Y, por supuesto, la ves en las aulas universitarias, donde jóvenes que han acudido allí libremente, sin que nadie les ponga la pistola en el pecho, en lugar de absorber el conocimiento que se les imparte desde la tribuna se dejan absorber por la perruna pantallita descerebralizante. ¿Cómo extrañarse, pues, de que un alumno de tercero de Económicas no sepa qué significa cómputo?, ¿de que otro le pregunte al profesor “qué quieres decir con eso de incorporar"?, ¿de que un estudiante de balística forense confunda proyectil con misil?, ¿de que otro de grafística tenga dudas acerca del esotérico término documento?, ¿de que una clase entera ponga cara de bonobo irresoluto al oír el nombre Shakespeare, extrañísimo sí, por cierto, y con una fonética casi swahili?, ¿o que piense que César y Napoleón son contemporáneos?, ¿o que nadie sea capaz de citar una sola obra literaria o cinematográfica anterior al año en que hubieran hecho la primera comunión... si eso todavía se estilase? ¿Cómo extrañarse de que, si se te ocurre usar la expresión navaja de Occam (¡burro, ¿por qué te lías?!), tengas que pasarte media clase explicando que no es de las prohibidas por la Guardia Civil y que el franciscano con apellido de pato no merodea por el Rabal?
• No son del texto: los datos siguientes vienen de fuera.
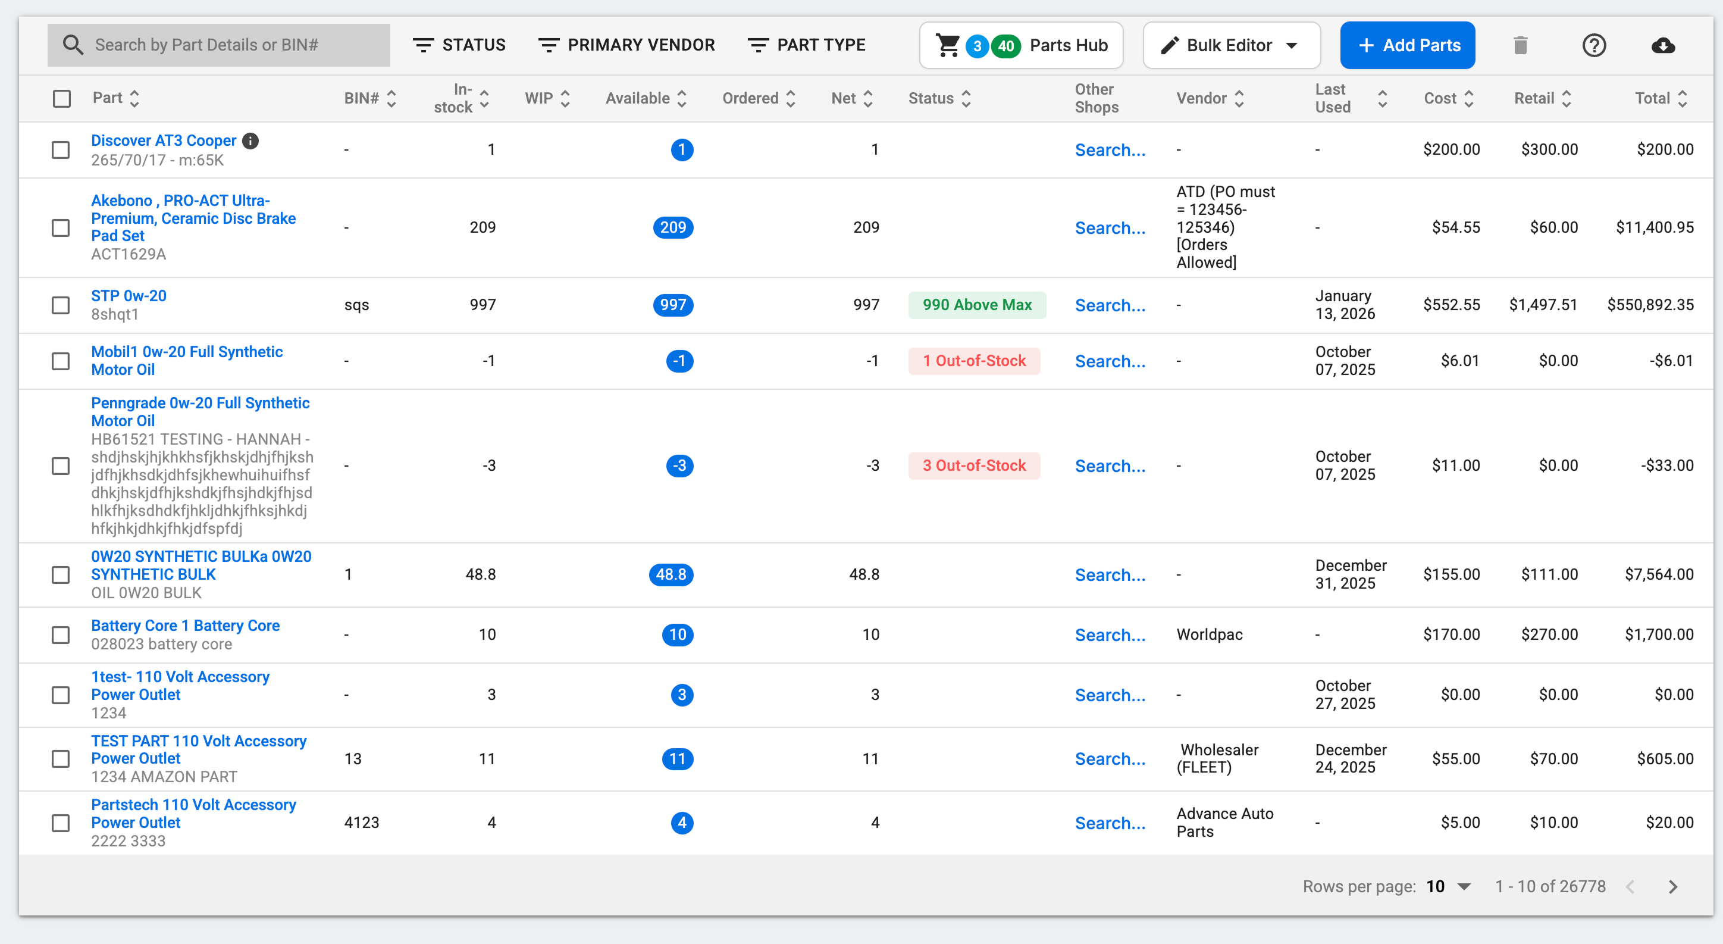Click the trash delete icon
The width and height of the screenshot is (1723, 944).
coord(1521,45)
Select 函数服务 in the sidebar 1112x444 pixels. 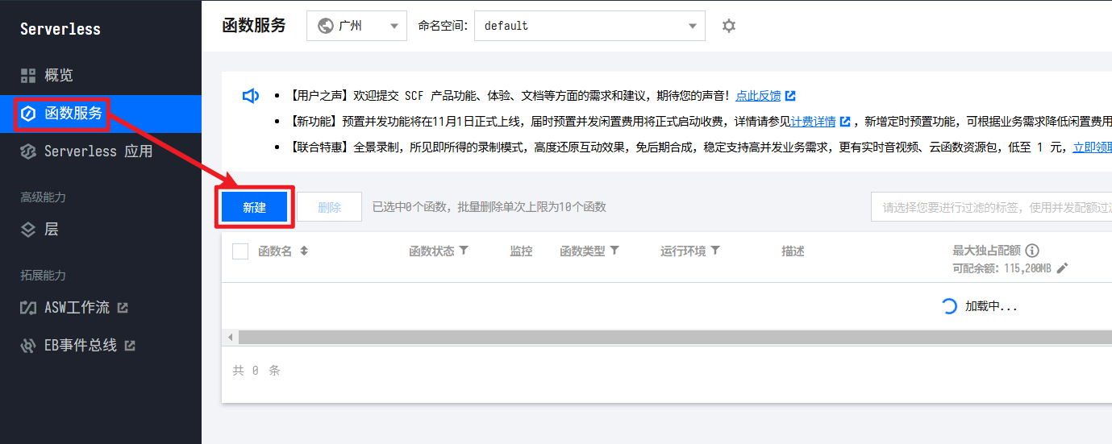point(73,114)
Zombies rule! Y la zombificación de todo el resto avanza con paso irrefrenable, irrefutable y seguro. Apenas puedes hablar con una persona “normal” sin que la pantallita, celosa, lo reclame media docena de veces con media docena de soniditos distintos. Y, si quieres parlotear con alguien nacido en este siglo (que por definición no son “normales”, al menos desde la perspectiva del siglo anterior), tengas que repescarlo una y otra vez —casi violentamente— de la poza virtual hacia la que su inercia natural lo hace gravitar, como si no pudiese respirar realmente la atmósfera ambiente.
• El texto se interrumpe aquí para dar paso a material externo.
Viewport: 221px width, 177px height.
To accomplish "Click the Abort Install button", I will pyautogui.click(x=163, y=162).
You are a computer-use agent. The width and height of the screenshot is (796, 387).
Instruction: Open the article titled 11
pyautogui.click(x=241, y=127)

Pero a falta de inteligencia natural, ChatGPT o cualquiera de sus congéneres y sucedáneos. Porque los zombis —quizá a causa de un viejo hábito, u obstinación kármica, o de un gen no desactivado— quieren dar, todavía, imagen de seres pensantes. Aunque sean otros los que piensen por ellos. Aunque todo pensamiento sea una tirada de bits.